§ Text extract:

☆ ☆ ☆ ☆ ☆ ☆ ☆

I'm also listening to "No me ames" (Marc Anthony and J.Lo) on repeat. For some reason, this particular song reminds me of how much I used to love this language and how good I used to be at it. I'm really glad I signed up for that advanced conversational class next semester. I don't want to let it go again.
Anyway, I'll go back to practicing now, but I'll be really glad when the oral is over, since that means I'll only have four more things to do: complete my final creative writing portfolio, finish writing my linguistics paper, study for my linguistics final, and finish the last few loose ends on the HUM 301 (thesis course) requirements, like the journal of Jocelyn's and my meetings.
I hate uncertainty. Many of you may have noticed that. I like having a plan and I like being organized. I like knowing exactly what's going to happen when, and I like being able to manage my time to best suit the timing of the events.
That's why this grad school thing is driving me so completely crazy.
I've got my 2006 planner open next to me, and it's filling up. January is my birthday, the start of classes, and a swim meet in Ohio. February brings Catie's birthday and a swim meet in the O'Dome. March is the River Run and blissful spring break, and April is the end of my four years at UF (*sniff*) as well as the Tampa Bay Marathon Swim. May is graduation, USMS Nationals, and the release of The da Vinci Code. June is the Swim Around Key West (and would have been Manhattan as well if not for the price tag). July is the release of Pirates of the Caribbean II. August is the Boston Light swim and my mom's birthday.
And there it all stops.
There is not one single entry in my planner after Mom's birthday on August 13th, because nothing is certain. Nothing. I don't know what will be happening in August. I don't know what city I'll be in, or what sort of academic program I'll be following, or what sort of athletic schedule I'll have. I don't know if I'll have my own apartment, or if I'll share one, or if I'll be in yet another dorm room. I don't know where I'll be buying my groceries or where I'll be parking my car. I don't know if I'll have lots of new friends or none at all. I don't know if I'll have a job, or if my savings account will be filling up or dwindling down. I don't know how much free time I'll have, or what new subjects I might get a chance to take, or how often I'll be able to see my family.
And I hate that.
As a quick review: I submitted my applications in August. I had to, because otherwise I would have spent a fortune on international postage. The deadlines are at the New Year. I applied to Masters programs at UF, UNC Chapel Hill, and U of Pittsburgh, as well as - and I'm crossing my fingers here - Ph.D programs at Harvard, Yale, Georgetown, and Brown. Results come out in March, or, if I'm very lucky, at the end of February. That means another three months in limbo, at best.

☆ ☆ ☆ ☆ ☆ ☆ ☆

(Lines from a data collection)
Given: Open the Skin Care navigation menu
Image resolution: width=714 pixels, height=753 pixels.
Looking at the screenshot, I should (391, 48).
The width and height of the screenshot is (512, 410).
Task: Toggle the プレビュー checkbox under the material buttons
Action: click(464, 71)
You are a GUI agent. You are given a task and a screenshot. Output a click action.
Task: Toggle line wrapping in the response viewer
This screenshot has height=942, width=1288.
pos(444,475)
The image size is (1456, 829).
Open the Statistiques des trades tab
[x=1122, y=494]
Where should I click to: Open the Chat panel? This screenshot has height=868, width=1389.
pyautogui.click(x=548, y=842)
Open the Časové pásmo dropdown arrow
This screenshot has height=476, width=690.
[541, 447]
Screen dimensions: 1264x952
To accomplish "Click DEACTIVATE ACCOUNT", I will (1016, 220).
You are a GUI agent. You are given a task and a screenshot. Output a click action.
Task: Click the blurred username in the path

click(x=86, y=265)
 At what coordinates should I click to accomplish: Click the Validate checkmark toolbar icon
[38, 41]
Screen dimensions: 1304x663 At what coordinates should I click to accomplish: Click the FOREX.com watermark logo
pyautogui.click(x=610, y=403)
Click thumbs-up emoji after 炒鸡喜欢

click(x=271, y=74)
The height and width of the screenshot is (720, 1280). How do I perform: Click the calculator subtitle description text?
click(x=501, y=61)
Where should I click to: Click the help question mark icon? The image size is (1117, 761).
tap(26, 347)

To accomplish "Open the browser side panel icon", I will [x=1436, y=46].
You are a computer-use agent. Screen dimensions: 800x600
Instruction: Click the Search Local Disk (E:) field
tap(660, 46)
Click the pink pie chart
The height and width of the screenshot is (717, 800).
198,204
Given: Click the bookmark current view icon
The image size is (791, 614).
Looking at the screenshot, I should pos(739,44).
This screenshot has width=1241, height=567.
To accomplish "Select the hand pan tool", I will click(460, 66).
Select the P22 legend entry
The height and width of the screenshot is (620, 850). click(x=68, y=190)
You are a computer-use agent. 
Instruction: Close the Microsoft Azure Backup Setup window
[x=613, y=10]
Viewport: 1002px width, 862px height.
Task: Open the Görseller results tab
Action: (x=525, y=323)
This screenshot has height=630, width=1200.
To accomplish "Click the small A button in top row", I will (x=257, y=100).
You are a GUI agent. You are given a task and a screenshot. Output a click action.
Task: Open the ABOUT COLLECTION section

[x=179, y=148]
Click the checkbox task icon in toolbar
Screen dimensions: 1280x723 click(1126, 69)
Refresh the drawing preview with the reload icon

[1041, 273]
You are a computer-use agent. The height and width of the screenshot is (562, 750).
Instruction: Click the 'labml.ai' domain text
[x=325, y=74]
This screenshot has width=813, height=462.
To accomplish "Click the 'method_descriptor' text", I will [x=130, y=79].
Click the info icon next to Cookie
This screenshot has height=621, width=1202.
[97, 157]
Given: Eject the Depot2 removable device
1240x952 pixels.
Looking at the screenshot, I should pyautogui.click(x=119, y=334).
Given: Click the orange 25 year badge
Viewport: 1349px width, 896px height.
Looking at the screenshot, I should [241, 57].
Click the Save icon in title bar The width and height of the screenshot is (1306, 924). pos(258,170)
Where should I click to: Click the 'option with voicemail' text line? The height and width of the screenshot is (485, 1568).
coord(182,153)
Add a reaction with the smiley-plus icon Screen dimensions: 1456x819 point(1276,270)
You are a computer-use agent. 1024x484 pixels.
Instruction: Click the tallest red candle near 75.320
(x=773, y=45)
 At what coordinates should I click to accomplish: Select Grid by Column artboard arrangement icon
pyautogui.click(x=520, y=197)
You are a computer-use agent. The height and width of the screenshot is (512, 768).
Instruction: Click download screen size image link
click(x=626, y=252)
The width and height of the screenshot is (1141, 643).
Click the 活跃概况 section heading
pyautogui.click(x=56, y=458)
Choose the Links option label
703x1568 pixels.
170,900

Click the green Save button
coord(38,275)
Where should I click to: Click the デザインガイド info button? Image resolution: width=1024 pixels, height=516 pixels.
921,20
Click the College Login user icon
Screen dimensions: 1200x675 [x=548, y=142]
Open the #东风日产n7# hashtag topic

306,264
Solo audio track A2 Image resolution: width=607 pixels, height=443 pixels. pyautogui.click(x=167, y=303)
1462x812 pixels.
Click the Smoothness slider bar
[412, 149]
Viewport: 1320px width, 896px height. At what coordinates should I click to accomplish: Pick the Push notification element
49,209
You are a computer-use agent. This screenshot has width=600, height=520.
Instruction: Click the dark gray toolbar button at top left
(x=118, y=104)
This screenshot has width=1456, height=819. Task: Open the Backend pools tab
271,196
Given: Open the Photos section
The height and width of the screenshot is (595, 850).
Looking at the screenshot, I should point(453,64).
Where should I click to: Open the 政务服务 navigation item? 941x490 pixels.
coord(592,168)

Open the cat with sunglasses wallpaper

☆ ☆ ☆ ☆ ☆ ☆ ☆

§ Stated exercise:
Can you go on with the blog post about waiting for grad school decisions, starting right after its final sentence?

§ Response:
Also, my third recommendation provider STILL has not, well, provided the recommendations. I'm given her repeated reminders, but still no dice. I'm at the point where I think I need to notify a backup (who should in theory already have a letter for me, since she recommended me for a scholarship last year) just so I'm not left completely out in the cold if my third professor turns out to have some sort of deadly illness or family crisis or inescapable black hole in her living room. (Which is why I reminded her in OCTOBER... and November...)
Alas, it's another case of 'why can't the rest of the world just do their jobs?' Mom knows what I mean. Add to that list:
(a) het Zinkstuk, for taking E35 too much out of my bank account and not yet returning it despite repeated contact (b) Monique, for not letting me know if my apartment application ever arrived (again, despite contact) (c) Laura, for not letting me know if she's going to meet me at Gatwick or not (but I haven't hassled her yet...) (d) KeepToTheCode.com for not posting their December contests, nor the results of their November ones. I want to know if I won that autographed script.
What can you do but sigh, really?
22:41 UPDATE: Who woulda thought? Sometimes, bitching about something online really does get results. My last 'nagging e-mail' to my recommendation provider was a week ago, and I'd gotten no response, so I e-mailed my "backup professor"... and SIX MINUTES later, I got a response from the original professor, saying basically sorry sorry sorry and that it would be done tomorrow. Talk about timing. And then, just now, I also got an e-mail from Monique, saying that no, my application hadn't arrived, but reassuring me that it wasn't possible for my spot to be taken because everything was under her name, so I have an apartment no matter what. Still don't know anything about Laura, the KTTC contests, or my 35 euro, but those are small potatoes compared to the other two.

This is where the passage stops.